Role-based access control and principle of least privilege. Production access is limited to a small number of on-call engineers.
Secrets are held in a managed secret-store, not in source control.
Audit logging of production data access.

We have not yet undergone a SOC 2 Type II, ISO 27001, HIPAA, or PCI-DSS audit. We do not claim any of these certifications. An audit schedule will be published post-launch . We describe our security posture honestly because saying otherwise would be fraud.

11. Breach notification

In the event of a personal-data breach likely to result in risk to your rights and freedoms, we will notify the relevant Data Protection Authority within 72 hours of becoming aware, as required by GDPR Article 33, and we will notify affected users without undue delay where the breach is likely to result in a high risk to them, as required by GDPR Article 34. We follow equivalent timelines under CCPA, LGPD, and other applicable laws. Breach notices will include the nature of the incident, the categories and approximate number of records affected, the likely consequences, the measures taken, and a point of contact.

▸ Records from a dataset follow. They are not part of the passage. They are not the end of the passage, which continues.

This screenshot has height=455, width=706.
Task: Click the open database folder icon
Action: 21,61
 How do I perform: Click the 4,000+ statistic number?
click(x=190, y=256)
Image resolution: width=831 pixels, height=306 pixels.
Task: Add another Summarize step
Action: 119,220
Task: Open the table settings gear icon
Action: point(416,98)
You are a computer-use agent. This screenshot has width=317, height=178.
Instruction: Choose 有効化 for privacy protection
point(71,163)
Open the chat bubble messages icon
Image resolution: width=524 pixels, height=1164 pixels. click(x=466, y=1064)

11a. State-specific disclosures

California (CCPA/CPRA). In the last 12 months we have collected the categories of personal information described in Section 1: identifiers (email, wallet address, hashed API keys), internet activity (call logs, telemetry, IP addresses), commercial information (billing records, transaction hashes), and inferences drawn from this information (abuse-risk scores). We have not sold or shared personal information for cross-context behavioral advertising in the last 12 months and we have no plans to do so. California residents have the rights described in Section 6, plus the right to limit the use of sensitive personal information — we do not collect categories that qualify as sensitive under the CPRA, so there is nothing to limit at this time. Authorized-agent requests are accepted at dpo@metercall.ai with a copy of the authorization. We do not discriminate against users who exercise their CCPA rights.

Virginia, Colorado, Connecticut, Utah, and similar U.S. state laws. Residents of those states have analogous rights. We process personal data as a controller for account and billing data and as a processor for data a Creator routes through us. Requests go to the same DPO mailbox.

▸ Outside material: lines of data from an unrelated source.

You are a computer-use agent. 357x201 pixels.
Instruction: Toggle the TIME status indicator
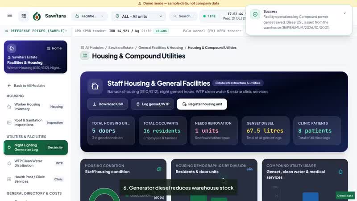(209, 16)
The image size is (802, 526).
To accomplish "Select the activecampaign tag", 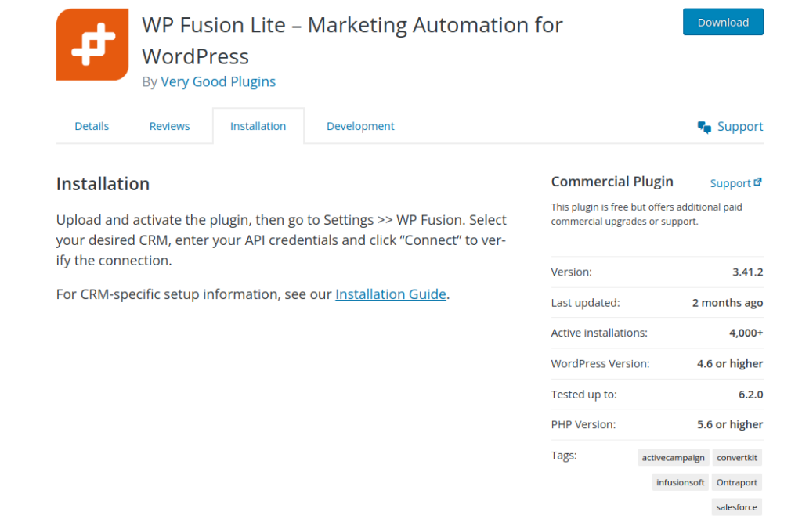I will tap(673, 457).
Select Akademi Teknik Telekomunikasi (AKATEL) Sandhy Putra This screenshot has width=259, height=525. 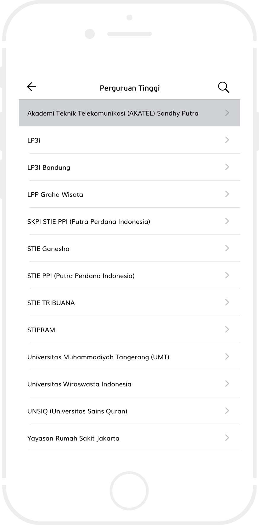click(x=113, y=113)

Brazil (LGPD). We process personal data under the LGPD Article 7 legal bases that correspond to the GDPR Article 6 bases described in Section 3. Our LGPD data-protection officer can be reached at dpo@metercall.ai. You may also complain to the Autoridade Nacional de Proteção de Dados.

United Kingdom (UK GDPR / Data Protection Act 2018). Our UK representative will be listed at /subprocessors.html before any UK-targeted launch activity . Complaints may also go to the Information Commissioner's Office.

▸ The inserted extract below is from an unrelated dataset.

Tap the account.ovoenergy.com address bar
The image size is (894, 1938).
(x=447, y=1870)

European Economic Area (GDPR). Our EU representative will be listed at /subprocessors.html before any EU-targeted launch activity . You may complain to your local supervisory authority; the lead supervisory authority will be determined by the location of our main establishment once the corporate vehicle is finalized.

11b. Changes to this policy

We will update this policy from time to time to reflect changes in the Service, in our processors, or in applicable law. Material changes will be announced by email and by a banner in the dashboard at least 14 days before they take effect, except where a shorter period is required by law. The "Last updated" date at the top of this page will always reflect the most recent substantive edit.

12. Contact our DPO

MeterCall is operated by Yoshi (pseudonymous). Our acting Data Protection Officer can be reached at dpo@metercall.ai. Our EU representative and UK representative will be listed here prior to any material EU/UK-targeted marketing campaign . Service of process in the Cayman Islands: . Complaints may also be directed to your local Data Protection Authority; we would rather hear from you first.